TASK DESCRIPTION :: Would you go through the records below and copy each line with the string "will"?
*****
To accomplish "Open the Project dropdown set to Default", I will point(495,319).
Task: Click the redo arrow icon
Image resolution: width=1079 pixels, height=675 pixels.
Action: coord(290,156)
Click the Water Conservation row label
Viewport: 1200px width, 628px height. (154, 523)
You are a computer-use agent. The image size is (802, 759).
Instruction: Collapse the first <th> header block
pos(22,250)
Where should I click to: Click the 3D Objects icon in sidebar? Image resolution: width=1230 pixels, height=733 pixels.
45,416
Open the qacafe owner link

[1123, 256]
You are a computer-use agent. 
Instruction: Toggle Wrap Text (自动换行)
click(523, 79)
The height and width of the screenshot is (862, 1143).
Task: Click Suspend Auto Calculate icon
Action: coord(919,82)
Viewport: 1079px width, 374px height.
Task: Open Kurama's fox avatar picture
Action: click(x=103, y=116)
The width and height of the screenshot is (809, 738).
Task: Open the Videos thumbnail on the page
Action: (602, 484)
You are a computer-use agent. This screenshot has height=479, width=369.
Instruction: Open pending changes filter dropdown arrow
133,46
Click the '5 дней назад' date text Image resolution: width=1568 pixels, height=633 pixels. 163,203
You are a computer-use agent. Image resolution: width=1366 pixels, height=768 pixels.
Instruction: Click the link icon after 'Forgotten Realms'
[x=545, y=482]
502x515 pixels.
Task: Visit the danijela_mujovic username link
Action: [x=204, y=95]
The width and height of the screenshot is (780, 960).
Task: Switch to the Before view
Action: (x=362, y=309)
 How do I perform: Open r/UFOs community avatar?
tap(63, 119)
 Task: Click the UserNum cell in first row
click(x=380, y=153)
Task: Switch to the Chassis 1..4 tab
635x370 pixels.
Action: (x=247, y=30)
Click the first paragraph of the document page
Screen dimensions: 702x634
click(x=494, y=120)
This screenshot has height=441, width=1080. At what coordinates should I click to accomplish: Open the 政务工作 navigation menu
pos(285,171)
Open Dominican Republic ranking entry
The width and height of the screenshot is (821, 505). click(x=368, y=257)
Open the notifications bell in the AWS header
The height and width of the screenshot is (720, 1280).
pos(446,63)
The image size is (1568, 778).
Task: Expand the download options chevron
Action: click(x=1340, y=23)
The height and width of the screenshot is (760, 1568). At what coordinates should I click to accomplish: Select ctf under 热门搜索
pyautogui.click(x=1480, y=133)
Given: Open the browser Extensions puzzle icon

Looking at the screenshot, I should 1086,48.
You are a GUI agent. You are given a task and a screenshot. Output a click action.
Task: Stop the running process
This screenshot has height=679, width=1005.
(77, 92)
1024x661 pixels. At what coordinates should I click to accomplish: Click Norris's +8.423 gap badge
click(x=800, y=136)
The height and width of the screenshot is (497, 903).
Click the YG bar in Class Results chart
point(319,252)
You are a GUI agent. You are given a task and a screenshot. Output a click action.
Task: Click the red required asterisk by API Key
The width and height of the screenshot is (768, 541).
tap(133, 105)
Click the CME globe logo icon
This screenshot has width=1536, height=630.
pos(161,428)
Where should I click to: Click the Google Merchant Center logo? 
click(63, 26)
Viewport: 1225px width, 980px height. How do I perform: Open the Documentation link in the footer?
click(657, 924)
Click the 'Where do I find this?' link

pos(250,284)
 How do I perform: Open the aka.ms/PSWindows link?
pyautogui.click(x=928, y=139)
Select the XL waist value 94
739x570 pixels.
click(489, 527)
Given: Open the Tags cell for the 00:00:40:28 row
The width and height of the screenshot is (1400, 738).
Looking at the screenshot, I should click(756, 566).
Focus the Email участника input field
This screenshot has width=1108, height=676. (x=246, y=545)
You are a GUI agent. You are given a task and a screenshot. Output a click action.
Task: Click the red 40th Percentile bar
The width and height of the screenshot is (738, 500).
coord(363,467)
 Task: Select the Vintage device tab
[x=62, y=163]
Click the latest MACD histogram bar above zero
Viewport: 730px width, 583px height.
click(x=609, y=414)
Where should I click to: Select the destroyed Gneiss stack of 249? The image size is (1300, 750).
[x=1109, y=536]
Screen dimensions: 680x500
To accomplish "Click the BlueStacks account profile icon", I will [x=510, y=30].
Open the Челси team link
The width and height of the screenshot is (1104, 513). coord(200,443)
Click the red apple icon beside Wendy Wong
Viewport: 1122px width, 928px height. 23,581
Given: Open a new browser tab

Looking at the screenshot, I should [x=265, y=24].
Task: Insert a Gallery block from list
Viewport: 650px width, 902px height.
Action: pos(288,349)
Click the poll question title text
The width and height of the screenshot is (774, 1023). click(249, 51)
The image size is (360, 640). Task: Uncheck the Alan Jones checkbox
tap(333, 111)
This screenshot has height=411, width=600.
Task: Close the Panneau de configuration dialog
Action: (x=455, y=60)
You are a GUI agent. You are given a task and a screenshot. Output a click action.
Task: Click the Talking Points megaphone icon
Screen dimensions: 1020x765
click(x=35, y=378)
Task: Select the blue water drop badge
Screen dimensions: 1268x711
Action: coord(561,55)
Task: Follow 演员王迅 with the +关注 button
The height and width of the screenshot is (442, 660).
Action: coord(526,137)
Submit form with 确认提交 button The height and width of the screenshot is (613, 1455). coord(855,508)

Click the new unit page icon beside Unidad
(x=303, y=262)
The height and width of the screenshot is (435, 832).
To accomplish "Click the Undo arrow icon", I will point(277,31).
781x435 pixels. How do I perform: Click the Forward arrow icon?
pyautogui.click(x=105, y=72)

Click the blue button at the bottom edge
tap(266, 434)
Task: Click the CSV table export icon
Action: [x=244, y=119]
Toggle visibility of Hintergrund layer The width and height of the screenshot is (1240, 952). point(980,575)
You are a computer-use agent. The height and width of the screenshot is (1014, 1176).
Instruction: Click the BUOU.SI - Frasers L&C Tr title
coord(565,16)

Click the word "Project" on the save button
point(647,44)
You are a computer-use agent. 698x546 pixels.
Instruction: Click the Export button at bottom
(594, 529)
*****
EXERCISE ANSWER ::
To accomplish "Open the Project dropdown set to Default", I will point(495,319).
To accomplish "Click the BlueStacks account profile icon", I will [x=510, y=30].
To accomplish "Click the Undo arrow icon", I will point(277,31).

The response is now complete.